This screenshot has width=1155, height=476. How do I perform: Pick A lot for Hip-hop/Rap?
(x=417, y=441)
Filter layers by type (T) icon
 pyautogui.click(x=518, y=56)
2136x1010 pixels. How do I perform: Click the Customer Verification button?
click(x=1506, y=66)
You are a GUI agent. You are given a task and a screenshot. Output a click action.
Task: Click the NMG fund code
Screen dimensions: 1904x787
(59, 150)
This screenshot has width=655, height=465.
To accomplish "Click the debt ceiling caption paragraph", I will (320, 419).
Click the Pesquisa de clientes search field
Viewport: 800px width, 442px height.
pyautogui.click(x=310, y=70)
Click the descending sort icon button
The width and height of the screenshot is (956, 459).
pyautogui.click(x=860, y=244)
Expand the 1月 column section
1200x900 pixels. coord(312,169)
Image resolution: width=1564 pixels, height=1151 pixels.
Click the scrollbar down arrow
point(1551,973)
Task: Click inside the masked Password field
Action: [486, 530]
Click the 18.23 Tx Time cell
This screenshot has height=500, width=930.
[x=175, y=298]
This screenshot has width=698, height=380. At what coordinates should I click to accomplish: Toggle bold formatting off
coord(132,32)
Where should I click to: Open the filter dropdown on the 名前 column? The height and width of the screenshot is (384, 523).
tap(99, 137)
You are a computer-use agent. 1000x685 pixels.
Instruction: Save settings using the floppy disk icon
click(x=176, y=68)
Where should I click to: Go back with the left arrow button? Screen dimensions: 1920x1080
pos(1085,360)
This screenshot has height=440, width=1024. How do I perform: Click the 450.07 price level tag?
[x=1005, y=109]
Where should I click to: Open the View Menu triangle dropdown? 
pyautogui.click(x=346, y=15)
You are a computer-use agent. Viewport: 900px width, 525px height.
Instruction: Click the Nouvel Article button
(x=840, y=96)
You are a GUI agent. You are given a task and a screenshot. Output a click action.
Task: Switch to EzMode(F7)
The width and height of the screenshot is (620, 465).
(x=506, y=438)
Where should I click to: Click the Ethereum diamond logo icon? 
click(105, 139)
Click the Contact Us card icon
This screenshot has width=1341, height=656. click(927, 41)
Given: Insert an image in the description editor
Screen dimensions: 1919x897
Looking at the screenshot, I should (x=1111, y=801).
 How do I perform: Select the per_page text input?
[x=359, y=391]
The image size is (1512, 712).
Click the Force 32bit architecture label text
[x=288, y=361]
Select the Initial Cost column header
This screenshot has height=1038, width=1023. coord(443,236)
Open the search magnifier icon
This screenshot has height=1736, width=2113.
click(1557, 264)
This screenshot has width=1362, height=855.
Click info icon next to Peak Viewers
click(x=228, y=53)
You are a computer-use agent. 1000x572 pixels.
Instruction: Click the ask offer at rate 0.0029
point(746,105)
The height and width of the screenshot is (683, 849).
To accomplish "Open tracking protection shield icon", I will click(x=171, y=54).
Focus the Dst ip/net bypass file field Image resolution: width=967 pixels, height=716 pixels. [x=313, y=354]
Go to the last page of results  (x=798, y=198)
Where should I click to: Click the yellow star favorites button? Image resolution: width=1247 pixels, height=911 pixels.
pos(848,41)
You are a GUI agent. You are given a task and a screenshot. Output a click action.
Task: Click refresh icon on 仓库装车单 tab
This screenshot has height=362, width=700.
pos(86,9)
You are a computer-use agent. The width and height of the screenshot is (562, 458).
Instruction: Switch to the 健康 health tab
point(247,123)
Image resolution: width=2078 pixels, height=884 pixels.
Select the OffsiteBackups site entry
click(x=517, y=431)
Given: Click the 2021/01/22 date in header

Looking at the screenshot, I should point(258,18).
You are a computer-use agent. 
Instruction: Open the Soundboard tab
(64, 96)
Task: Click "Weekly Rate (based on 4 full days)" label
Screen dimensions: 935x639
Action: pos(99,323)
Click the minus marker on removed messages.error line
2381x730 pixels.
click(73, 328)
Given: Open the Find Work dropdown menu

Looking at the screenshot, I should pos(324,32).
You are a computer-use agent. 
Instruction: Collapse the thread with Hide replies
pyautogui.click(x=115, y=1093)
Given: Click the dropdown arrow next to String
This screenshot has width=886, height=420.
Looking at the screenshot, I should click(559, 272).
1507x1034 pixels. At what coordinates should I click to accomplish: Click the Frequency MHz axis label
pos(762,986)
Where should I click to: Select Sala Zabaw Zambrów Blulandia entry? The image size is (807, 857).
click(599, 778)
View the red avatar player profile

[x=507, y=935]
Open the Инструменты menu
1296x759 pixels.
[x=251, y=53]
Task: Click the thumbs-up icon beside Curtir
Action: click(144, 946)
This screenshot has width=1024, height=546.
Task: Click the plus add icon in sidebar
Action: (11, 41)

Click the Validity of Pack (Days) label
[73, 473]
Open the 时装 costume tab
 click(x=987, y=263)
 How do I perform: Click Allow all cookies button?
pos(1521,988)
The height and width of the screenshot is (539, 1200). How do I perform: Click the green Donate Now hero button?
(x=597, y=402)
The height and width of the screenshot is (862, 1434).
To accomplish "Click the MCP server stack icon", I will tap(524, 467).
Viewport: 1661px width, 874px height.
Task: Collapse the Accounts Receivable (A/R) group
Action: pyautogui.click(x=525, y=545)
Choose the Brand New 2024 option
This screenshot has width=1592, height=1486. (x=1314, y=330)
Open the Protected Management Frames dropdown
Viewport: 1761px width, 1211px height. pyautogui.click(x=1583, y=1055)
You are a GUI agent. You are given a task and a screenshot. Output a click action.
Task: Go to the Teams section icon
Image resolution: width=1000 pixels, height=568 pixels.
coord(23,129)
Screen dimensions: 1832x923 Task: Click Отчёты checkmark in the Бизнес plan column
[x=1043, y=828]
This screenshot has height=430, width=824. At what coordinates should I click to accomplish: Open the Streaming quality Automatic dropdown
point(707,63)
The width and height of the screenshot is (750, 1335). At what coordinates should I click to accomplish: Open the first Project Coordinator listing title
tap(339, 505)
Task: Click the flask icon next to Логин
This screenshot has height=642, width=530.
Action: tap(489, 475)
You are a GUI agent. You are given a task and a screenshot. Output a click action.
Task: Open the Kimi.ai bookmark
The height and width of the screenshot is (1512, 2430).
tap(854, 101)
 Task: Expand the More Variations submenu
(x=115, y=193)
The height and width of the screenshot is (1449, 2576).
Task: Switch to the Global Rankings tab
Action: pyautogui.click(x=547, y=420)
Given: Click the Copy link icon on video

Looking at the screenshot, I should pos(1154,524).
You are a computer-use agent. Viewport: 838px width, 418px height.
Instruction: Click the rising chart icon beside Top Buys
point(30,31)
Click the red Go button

## Exercise objective
Reproduce every line of the items above verbatim.

## Solved problem
This screenshot has width=1155, height=476. How do I perform: Pick A lot for Hip-hop/Rap?
(x=417, y=441)
Filter layers by type (T) icon
 pyautogui.click(x=518, y=56)
2136x1010 pixels. How do I perform: Click the Customer Verification button?
click(x=1506, y=66)
You are a GUI agent. You are given a task and a screenshot. Output a click action.
Task: Click the NMG fund code
Screen dimensions: 1904x787
(59, 150)
This screenshot has width=655, height=465.
To accomplish "Click the debt ceiling caption paragraph", I will (320, 419).
Click the Pesquisa de clientes search field
Viewport: 800px width, 442px height.
pyautogui.click(x=310, y=70)
Click the descending sort icon button
The width and height of the screenshot is (956, 459).
pyautogui.click(x=860, y=244)
Expand the 1月 column section
1200x900 pixels. coord(312,169)
Image resolution: width=1564 pixels, height=1151 pixels.
Click the scrollbar down arrow
point(1551,973)
Task: Click inside the masked Password field
Action: [486, 530]
Click the 18.23 Tx Time cell
This screenshot has height=500, width=930.
[x=175, y=298]
This screenshot has width=698, height=380. At what coordinates should I click to accomplish: Toggle bold formatting off
coord(132,32)
Where should I click to: Open the filter dropdown on the 名前 column? The height and width of the screenshot is (384, 523).
tap(99, 137)
You are a computer-use agent. 1000x685 pixels.
Instruction: Save settings using the floppy disk icon
click(x=176, y=68)
Where should I click to: Go back with the left arrow button? Screen dimensions: 1920x1080
pos(1085,360)
This screenshot has height=440, width=1024. How do I perform: Click the 450.07 price level tag?
[x=1005, y=109]
Where should I click to: Open the View Menu triangle dropdown? 
pyautogui.click(x=346, y=15)
You are a computer-use agent. Viewport: 900px width, 525px height.
Instruction: Click the Nouvel Article button
(x=840, y=96)
You are a GUI agent. You are given a task and a screenshot. Output a click action.
Task: Switch to EzMode(F7)
The width and height of the screenshot is (620, 465).
(x=506, y=438)
Where should I click to: Click the Ethereum diamond logo icon? 
click(105, 139)
Click the Contact Us card icon
This screenshot has width=1341, height=656. click(927, 41)
Given: Insert an image in the description editor
Screen dimensions: 1919x897
Looking at the screenshot, I should (x=1111, y=801).
 How do I perform: Select the per_page text input?
[x=359, y=391]
The image size is (1512, 712).
Click the Force 32bit architecture label text
[x=288, y=361]
Select the Initial Cost column header
This screenshot has height=1038, width=1023. coord(443,236)
Open the search magnifier icon
This screenshot has height=1736, width=2113.
click(1557, 264)
This screenshot has width=1362, height=855.
Click info icon next to Peak Viewers
click(x=228, y=53)
You are a computer-use agent. 1000x572 pixels.
Instruction: Click the ask offer at rate 0.0029
point(746,105)
The height and width of the screenshot is (683, 849).
To accomplish "Open tracking protection shield icon", I will click(x=171, y=54).
Focus the Dst ip/net bypass file field Image resolution: width=967 pixels, height=716 pixels. [x=313, y=354]
Go to the last page of results  (x=798, y=198)
Where should I click to: Click the yellow star favorites button? Image resolution: width=1247 pixels, height=911 pixels.
pos(848,41)
You are a GUI agent. You are given a task and a screenshot. Output a click action.
Task: Click refresh icon on 仓库装车单 tab
This screenshot has height=362, width=700.
pos(86,9)
You are a computer-use agent. The width and height of the screenshot is (562, 458).
Instruction: Switch to the 健康 health tab
point(247,123)
Image resolution: width=2078 pixels, height=884 pixels.
Select the OffsiteBackups site entry
click(x=517, y=431)
Given: Click the 2021/01/22 date in header

Looking at the screenshot, I should point(258,18).
You are a computer-use agent. 
Instruction: Open the Soundboard tab
(64, 96)
Task: Click "Weekly Rate (based on 4 full days)" label
Screen dimensions: 935x639
Action: pos(99,323)
Click the minus marker on removed messages.error line
2381x730 pixels.
click(73, 328)
Given: Open the Find Work dropdown menu

Looking at the screenshot, I should pos(324,32).
You are a computer-use agent. 
Instruction: Collapse the thread with Hide replies
pyautogui.click(x=115, y=1093)
Given: Click the dropdown arrow next to String
This screenshot has width=886, height=420.
Looking at the screenshot, I should click(559, 272).
1507x1034 pixels. At what coordinates should I click to accomplish: Click the Frequency MHz axis label
pos(762,986)
Where should I click to: Select Sala Zabaw Zambrów Blulandia entry? The image size is (807, 857).
click(599, 778)
View the red avatar player profile

[x=507, y=935]
Open the Инструменты menu
1296x759 pixels.
[x=251, y=53]
Task: Click the thumbs-up icon beside Curtir
Action: click(144, 946)
This screenshot has width=1024, height=546.
Task: Click the plus add icon in sidebar
Action: (11, 41)

Click the Validity of Pack (Days) label
[73, 473]
Open the 时装 costume tab
 click(x=987, y=263)
 How do I perform: Click Allow all cookies button?
pos(1521,988)
The height and width of the screenshot is (539, 1200). How do I perform: Click the green Donate Now hero button?
(x=597, y=402)
The height and width of the screenshot is (862, 1434).
To accomplish "Click the MCP server stack icon", I will tap(524, 467).
Viewport: 1661px width, 874px height.
Task: Collapse the Accounts Receivable (A/R) group
Action: pyautogui.click(x=525, y=545)
Choose the Brand New 2024 option
This screenshot has width=1592, height=1486. (x=1314, y=330)
Open the Protected Management Frames dropdown
Viewport: 1761px width, 1211px height. pyautogui.click(x=1583, y=1055)
You are a GUI agent. You are given a task and a screenshot. Output a click action.
Task: Go to the Teams section icon
Image resolution: width=1000 pixels, height=568 pixels.
coord(23,129)
Screen dimensions: 1832x923 Task: Click Отчёты checkmark in the Бизнес plan column
[x=1043, y=828]
This screenshot has height=430, width=824. At what coordinates should I click to accomplish: Open the Streaming quality Automatic dropdown
point(707,63)
The width and height of the screenshot is (750, 1335). At what coordinates should I click to accomplish: Open the first Project Coordinator listing title
tap(339, 505)
Task: Click the flask icon next to Логин
This screenshot has height=642, width=530.
Action: tap(489, 475)
You are a GUI agent. You are given a task and a screenshot. Output a click action.
Task: Open the Kimi.ai bookmark
The height and width of the screenshot is (1512, 2430).
tap(854, 101)
 Task: Expand the More Variations submenu
(x=115, y=193)
The height and width of the screenshot is (1449, 2576).
Task: Switch to the Global Rankings tab
Action: pyautogui.click(x=547, y=420)
Given: Click the Copy link icon on video

Looking at the screenshot, I should pos(1154,524).
You are a computer-use agent. Viewport: 838px width, 418px height.
Instruction: Click the rising chart icon beside Top Buys
point(30,31)
Click the red Go button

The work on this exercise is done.